Machine learning-based prediction of celiac antibody seropositivity by biochemical test parameters.
Journal:
Scientific reports
Published Date:
Jul 3, 2025
Abstract
The diagnostic delay in celiac disease (CD) is currently a burden for individual and society. Biochemical tests may be used in risk-identification of CD to reduce the diagnostic delay, and we aimed to explore prediction models for CD antibody seropositivity. We developed two prediction models in a cohort study using data from primary care in greater Copenhagen (2006-2015). All patients with CD antibody tests were included. Two candidate sets of predictors were considered: (1) all blood tests measured, (2) tests deemed clinically relevant pre-study or previously studied. Both models assessed test results 5 years before CD-testing.
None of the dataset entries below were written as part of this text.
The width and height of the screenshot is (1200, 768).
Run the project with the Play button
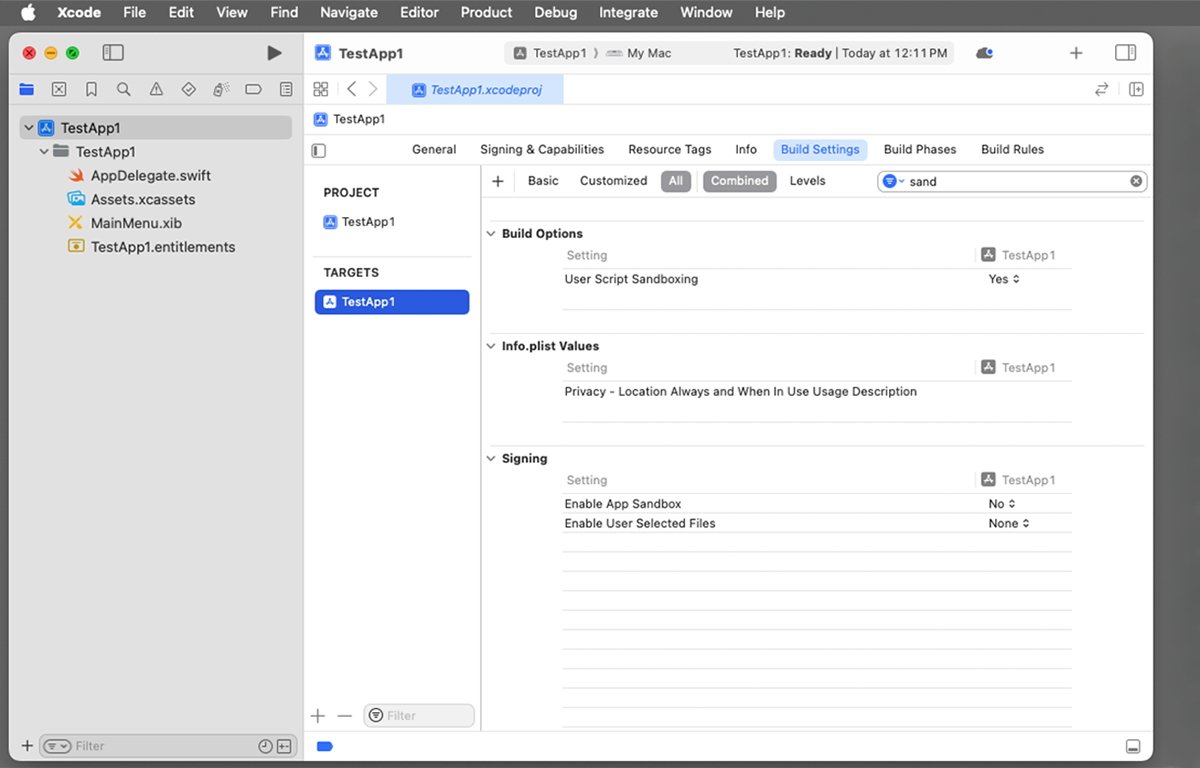[x=273, y=52]
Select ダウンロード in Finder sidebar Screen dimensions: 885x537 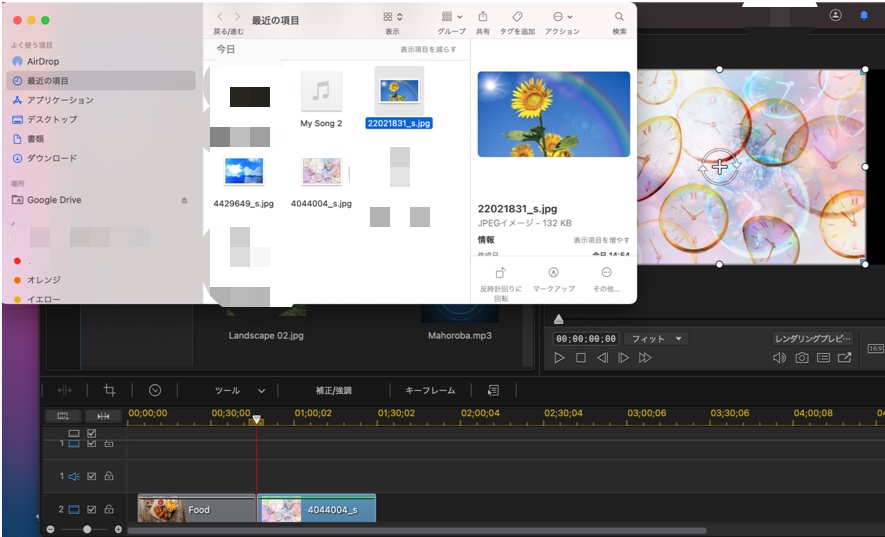(52, 158)
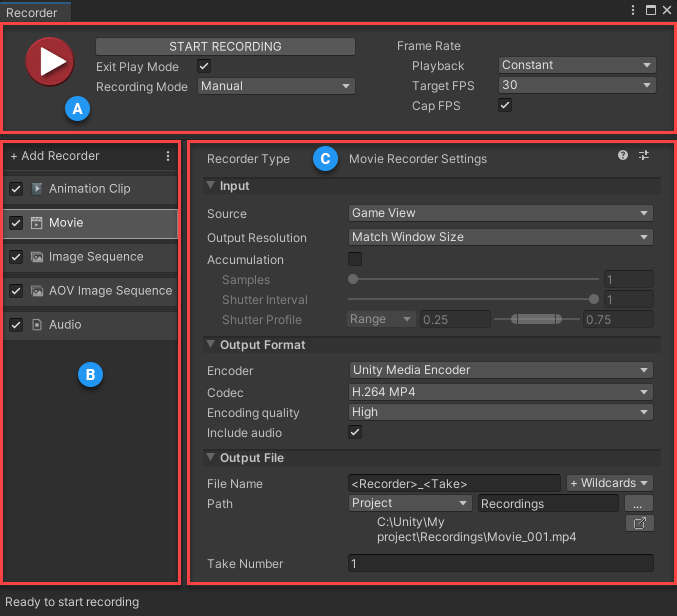Click the big red record play button
Image resolution: width=677 pixels, height=616 pixels.
pos(50,61)
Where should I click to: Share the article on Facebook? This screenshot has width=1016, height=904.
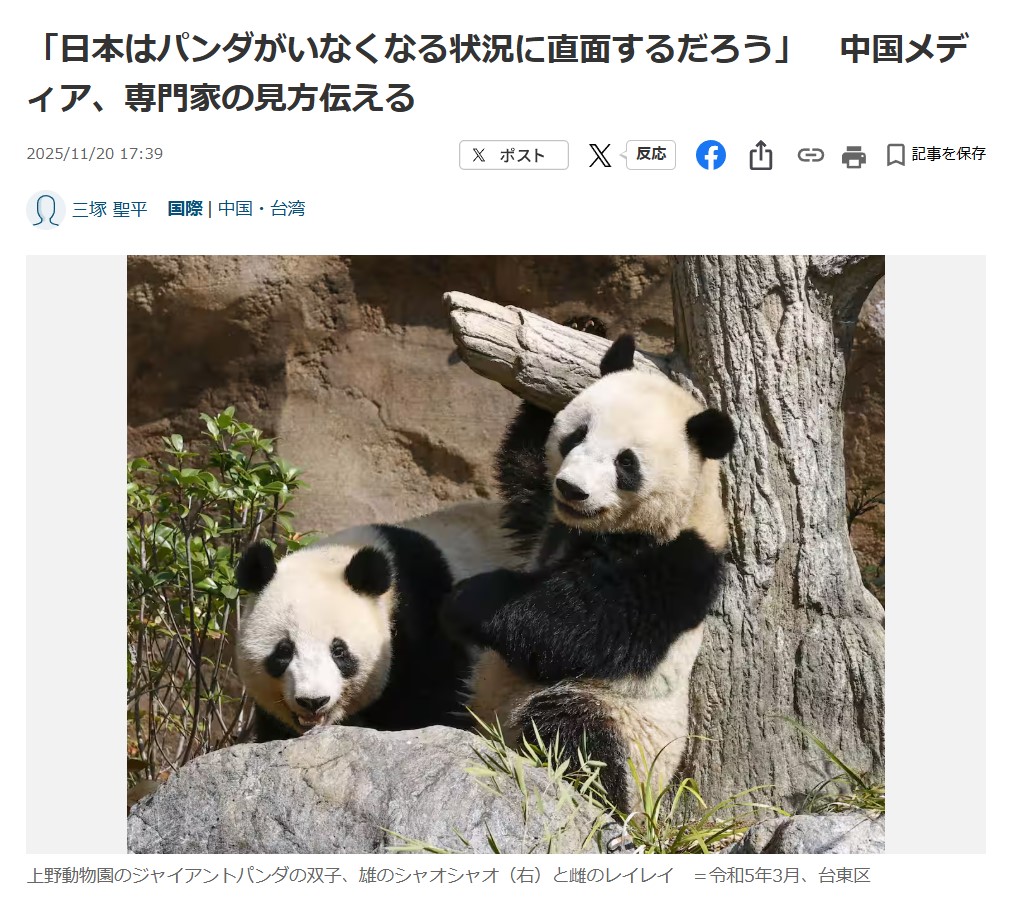pyautogui.click(x=711, y=155)
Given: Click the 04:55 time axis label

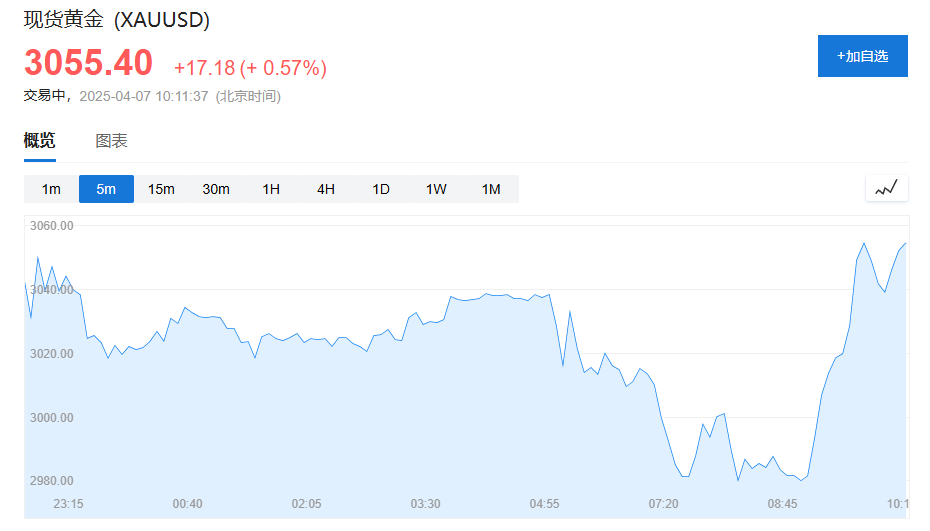Looking at the screenshot, I should (x=544, y=504).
We developed and evaluated prediction models in 10-fold cross-validation framework for each set of predictors. Four machine learning methods were combined in stacked models using SuperLearner. 54,877 patients were included, 672 CD antibody seropositive. Cross-validated estimated area under the curves were 0.68 and 0.63. Distributions of predicted probabilities overlapped substantially between patients with CD antibody seropositivity and seronegativity. Food allergen antibody and IgA were the most important predictors. Biochemical tests had low predictive power but provided methodological insights for future models. These may improve by combining biochemical tests with other clinical information but should preferably aim to stay clinically implementable.